Comparative SL3 Parsing

Recursive descent parsing

Languages that are defined by recursive grammars can be parsed by means of a recursive descent parser. A recursive descent parser will consist of two main pieces: the tokenizer and the parser. The tokenizer converts the input, which is a string of characters where one element may consist of multiple characters, into a sequence of tokens, which abstractly represent the structural elements of the sequence. For example, a natural language parser might tokenize a string of characters by splitting on whitespace and converting each group of letters into a WORD token, and a JSON parser might convert a string of numerals and notation characters into a JNUMBER token.

The parser takes in a sequence of tokens and decides whether it can be parsed according to a set grammar. To do this, the parser defines recursive functions that correspond to each rule in the recursive grammar. A particular method call to one of these functions can then call whatever other recursive functions are required to validate that grammar rule. For example, a function that parses math expressions might call an expression parser on each side of a + token. At each step in the parsing procedure, recursive calls will consume some number of tokens off of the token list. If a recursive call fails, the original token list will be returned instead of a list with some tokens consumed, so the parent function call can try another recursive call or fail.

Writing an SL3 RDP: Tokenizer

SL3 is defined by the following recursive grammar rule, where Φ is a sentence:

	Φ := A | B | C | ~Φ | (Φ∧Φ) | (Φ∨Φ) | (Φ→Φ) | (Φ↔Φ)

The closure clause is implicit. Thus the characters we should expect to see are A, B, C, (, ), ∧, ∨, →, and ↔. Fortunately for the tokenizer, we don't have any sequence elements that are more than one character long, so we can simply convert the sequence of characters into tokens. We represent the tokens as integers under the hood, but in the code for our parser we'll use aliases so it's clear what kind of token we're talking about.

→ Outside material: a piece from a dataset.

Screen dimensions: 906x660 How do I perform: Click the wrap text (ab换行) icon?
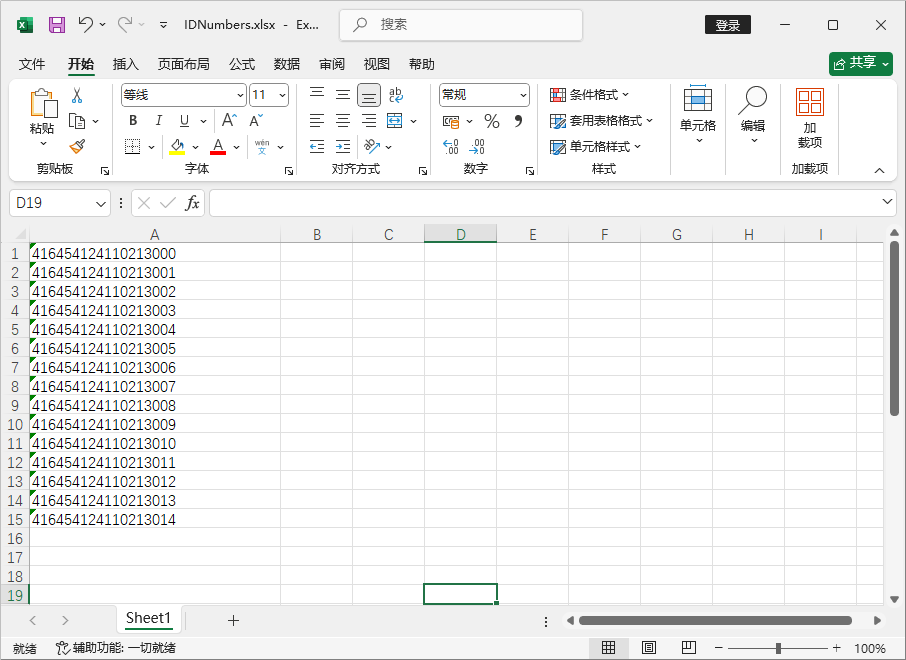click(396, 94)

1	// Declare aliases for token identifiers
2	var ERROR = 0, ATOM = 1, NEGATE = 2, LPAR = 3, RPAR = 4, ARROW = 5,
3		BICOND = 6, AND = 7, OR = 8;
4	
5	// Converts each symbol to a token and returns a list of tokens
6	function tokenize(s) {
7		var tokens = [];
8		for (var i = 0; i < s.length; i++) {
9			if (/[ABC]/.test(s[i])) {
10				tokens.push(ATOM);
11			} else if (s[i] == ("~")) {
12				tokens.push(NEGATE);
13			} else if (s[i] == ("(")) {
14				tokens.push(LPAR);
15			} else if (s[i] == (")")) {
16				tokens.push(RPAR);
17			} else if (s[i] == ("\u2192")) {
18				tokens.push(ARROW);
19			} else if (s[i] == ("\u2194")) {
20				tokens.push(BICOND);
21			} else if (s[i] == ("\u2227")) {
22				tokens.push(AND);
23			} else if (s[i] == ("\u2228")) {
24				tokens.push(OR);
25			} else {
26				return [ ERROR ];
27				console.log("Parsing error")
28			}
29		}
30		return tokens;
31	}

Some things to note: We define an ERROR token that gets returned when we encounter a character that isn't part of the grammar (25-28). If we find an illegal character, we know immediately that the sequence won't parse. The parser won't try to interpret an ERROR token and fail immediately. Also note that we can match all the atomic sentences with a single regular expression match (9).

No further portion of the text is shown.